Acho que estou entrando no tema-provocação do post do Artur meio atrasado, mas como tudo na web é muito veloz, ele já ficou velho (o post, não necessariamente o Artur) e, por isso, comento aqui pra esticar a conversa.
Pelo contexto do post e da maioria dos comentários, me pareceu que o tema foi tratado mais como publicidade digital do que como marketing digital.
Afinal, como nos ensina o professor Syllos, essencialmente o marketing (digital, direto, social, de relacionamento, de guerrilha, político, viral ou qualquer outro rótulo) é o conjunto de estratégias comerciais que abrange uma série de atividades, desde o estudo de mercado, promoção, publicidade, vendas até a assistência pós-venda, viabilizando (ou estimulando) um fluxo de bens e serviços do produtor para o consumidor.
De qualquer forma, após ler o post do Artur e seus 45 comentários, achei curioso que ainda estejamos tratando o marketing digital como algo novo, ou que estejamos (ainda) comparando folheto com pen drive, quando, apesar da convivência de ambos (e ainda vão durar) penso que todos concordamos que estão em franca obsolescência (os dois).
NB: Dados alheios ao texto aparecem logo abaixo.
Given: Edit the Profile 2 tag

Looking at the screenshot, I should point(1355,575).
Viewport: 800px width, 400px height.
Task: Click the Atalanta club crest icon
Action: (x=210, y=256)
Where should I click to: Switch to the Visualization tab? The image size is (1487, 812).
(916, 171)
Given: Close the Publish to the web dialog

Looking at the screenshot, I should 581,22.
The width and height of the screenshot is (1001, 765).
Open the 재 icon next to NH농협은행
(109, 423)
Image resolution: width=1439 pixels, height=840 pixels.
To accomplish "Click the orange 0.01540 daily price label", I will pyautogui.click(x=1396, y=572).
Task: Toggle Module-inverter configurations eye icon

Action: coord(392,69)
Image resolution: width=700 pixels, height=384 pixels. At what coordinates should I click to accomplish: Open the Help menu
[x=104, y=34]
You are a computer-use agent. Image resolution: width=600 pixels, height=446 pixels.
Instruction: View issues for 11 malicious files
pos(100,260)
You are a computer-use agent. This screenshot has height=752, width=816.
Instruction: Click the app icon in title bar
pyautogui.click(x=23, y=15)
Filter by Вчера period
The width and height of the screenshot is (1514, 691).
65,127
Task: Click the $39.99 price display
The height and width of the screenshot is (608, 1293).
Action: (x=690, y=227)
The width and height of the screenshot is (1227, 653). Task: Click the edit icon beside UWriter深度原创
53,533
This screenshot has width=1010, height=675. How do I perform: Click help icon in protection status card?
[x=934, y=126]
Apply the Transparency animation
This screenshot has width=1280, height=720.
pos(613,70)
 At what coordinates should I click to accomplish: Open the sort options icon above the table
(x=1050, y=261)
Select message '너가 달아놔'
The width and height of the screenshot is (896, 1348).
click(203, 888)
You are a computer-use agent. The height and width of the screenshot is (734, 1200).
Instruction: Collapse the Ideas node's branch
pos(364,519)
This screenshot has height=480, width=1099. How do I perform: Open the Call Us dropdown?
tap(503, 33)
Não tenho dúvida de que tudo isso coexistirá somente enquanto estivermos nesta fase de transição entre gerações (me refiro aos consumidores, não aos marketeiros) habituadas a consumir das mídias tradicionais (papel, rádio e TV) e das mídias atuais (web, mobile e TV) ao mesmo tempo.
Como sou, ao lado de Cassio, Sidney, Gustavo e Artur (os que sei a idade) um pouquinho mais velho que a garotada que chega, quando Guto, Leo e Vabo Jr completavam 10 anos de idade, eu registrava nosso primeiro domínio na internet – solid.com.br – algo inovador para uma agência de viagens brasileira na época.
Como nosso objetivo sempre foi o e-commerce (mesmo antes dessa expressão ser criada), investimos em publicidade digital desde 1997, como anunciantes de turismo do Cadê?, depois Starmedia, mas sempre no escopo de uma estudada estratégia de marketing.
Hoje isso soa nostálgico e chato, mas é interessante observar, como disse o Rui, que os conceitos do marketing digital em nada diferem do bom marketing de sempre, em que a construção de uma marca leva tempo, demanda estratégia e custa dinheiro.
Sem isso, pode-se criar um factóide ou uma bolha, ou ainda ganhar algum dinheiro por algum tempo e talvez seja este o objetivo de muitas novas empresas (e não as recrimino por isso).
Também vejo que pode-se até mesmo ganhar uma montanha de dinheiro ou simplesmente admirar os talentosos que conseguem e, de certa forma, sentir-se um deles.
Em nossa empresa, acreditamos e investimos em pessoas, tanto em profissionais da geração Y quanto da X, sem qualquer tipo de preconceito, basta entregar o que promete.
Coincidentemente, estamos contratando para o MKT e já tem aparecido candidatos representantes da geração Z, aquela que não está nem aí para comparar o ontem com o hoje, pois está focada no amanhã, que no fundo, é o que importa.